By Frank Vinluan
RALEIGH - Under Progress Energy's plans to recover from ratepayers its costs for investing in renewable energy, a studio apartment resident would pay the same as the resident of a palatial home whose monthly electricity usage reaches 40,000 kilowat hours.
A backyard wood shop operating as a business and using 1,000 kwh a month would pay the same as a steel mill or aluminum smelter using 20 million kwh a month.
"Indeed, under (Progress') proposal, the backyard wood turner will pay 20,000 times as much as the steel or aluminum company for every kilowatt hour of renewable energy he consumes," Robert Gillam, an attorney for the Public Staff of the North Carolina Utilities Commission, writes in comments filed with the commission.
The Public Staff is charged with representing consumers before the NCUC.
Progress Energy's plans to bring more renewable energy onto the electric grid come with a price that consumer advocates say would be disproportionately borne by the state's smallest business and residential users. Utilities typically recover charges on a per-kilowatt-hour basis, so that customers who use more pay more. But Progress proposes a flat fee, which the utility says would be administratively easier and would best assure that the utility could recover all of its expenses.

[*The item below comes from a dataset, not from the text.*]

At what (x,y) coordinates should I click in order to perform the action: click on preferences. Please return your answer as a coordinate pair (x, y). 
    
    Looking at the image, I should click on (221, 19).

The charge would be 45 cents a month for residential users, $2.26 for businesses and $22.62 for industrial customers.
The Public Staff filed a motion June 25 opposing Progress' flat-fee charge. The commission is accepting comments on the matter until July 9, and oral arguments will be heard July 14. Duke Energy has yet to make a filing on how it would seek to recover similar charges.
The charge itself is not what's in dispute. State law allows utilities to recover from ratepayers expenses that companies incur. For example, Progress is seeking to add charges for its fuel costs, mainly due to rising coal prices. The utility also is seeking to recover money for planned improvements to the infrastructure of the electric grid. Those charges would appear on customer bills as a per-kilowatt-hour charge.
What's in dispute is the manner Progress proposes to recover costs it will incur for complying with a state requirement that a percentage of utilities' electric generation come from renewable energy.
Progress intends to enter into contracts to buy power from producers generating power from sources such as wind, solar and biomass. Progress wants to recover the cost from a fixed monthly charge added to the bill for each class of customer.
Jeff Brooks, a Progress spokesman, says collecting the charge on a per-kilowatt-hour basis leaves open the possibility that the utility won't collect enough money to recover what it's spent on renewable energy because the amount the utilities can collect is capped. Brooks says residential usage might not reach the cap. Large consumers could reach the cap, but that level alone won't be enough to pay for all of Progress' costs.
Brooks says undercollection could have the unintended consequence of diminishing utility spending on renewable energy.
"If we can't recover the cost we've incurred in renewables, it can affect what we can forecast for investment in future years," he says.
Shana Becker, staff attorney for consumer group NC PIRG, calls Progress' proposal regressive. She says a flat fee favors the largest energy users, such as industrial customers.
Toni Wike, the Public Staff's chief counsel, says flat fees are typically used for basic charges that do not vary, such as a charge for reading a meter. She acknowledges that a flat rate would give Progress more assurance that it would recover its expenses. But she says the Public Staff wanted to point out that per-kilowatt-hour charges would be fairer. She says if Progress does not collect enough in one year, the utility could recover the expenses the following year.